Epson 4490 and Vuescan

fitzihardwurshd said:
Well, exactly that was the suspect I had in my mind. If that is what I get from multipass, no thanks ! Am I nuts ? I am healed from this idea.

Regards and thanks to all who have answered to my question.:)

Fitzi

The way to avoid buckling of the film is to use a betterscanning film holder (see Doug above) with a anti newton ring glass that will hold the film flat. If using 35mm a flat bed is not the best option, a dedicated film scanner like the plustek Will give far superior scans. as for Viewscan I like the no frills presentation and find the functionality more useful than the software that comes with either the Epson or Plustek.

Stephen.
 
Vuescan and Epson

Vuescan and Epson

The Epson flatbeds don't give anywhere near their rated resolution. Regardless of what the specs say the are in the range of 2400dpi. You can see samples in the tips section of my web site.

As for Vuescan, the best way to use it is to scan your original with as little manipulaton as possible. What this means is setting the black and white points to maximize the brightness range and leaving all other adjustments to your editing software. Scanning at 16bit depth (if your scanner supports it) is also a good idea. You then do large scale adjustments to color, contrast and brightness in this mode. Then convert to 8 bit for further editing, and output.

Profiles don't work with color negative. For a scanner you can profile it yourself with a commercial profiling package, but then you must keep all scanner and software settings exactly the same as when the profile was made.

I don't think mulit-sampling will gain you much. At most it will even out speckles in the lowest order bit. For slides this will be dead black and for negatives it will be pure white. Setting the clipping properly will eliminate the noise. If your image is so dense that you think you need to multi-sample then you have mis-exposed your film.

As many others have said,download a copy and try it for yourself.

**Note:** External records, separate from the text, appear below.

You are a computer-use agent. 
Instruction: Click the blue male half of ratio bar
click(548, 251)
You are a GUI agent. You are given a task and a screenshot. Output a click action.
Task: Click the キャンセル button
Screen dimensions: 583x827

There are several tutorials on the web which may make setting up a bit clearer than the included instructions.
 
fitzihardwurshd said:
Does that mean you could not really achieve improvements at dense negs with the multiscan feature ?
If so, I would give up the Vuescan idea.

Fitzi
Multiscan won't help with getting slides sharper-it really is a noise reduction feature. Believe me, I tried and tried.
 
aad said:
Multiscan won't help with getting slides sharper-it really is a noise reduction feature. Believe me, I tried and tried.

I know that, it wasn't about more sharpness, I thought of getting more shadow detail by multi pass.
The Epson 4490 software is very good at this point, the results are good, especially relative to a flatbed scanner. Not less good than a KM Dualscan IV I'd say.

But I thought maybe Vuescan could improve the results anyway, therefore I asked.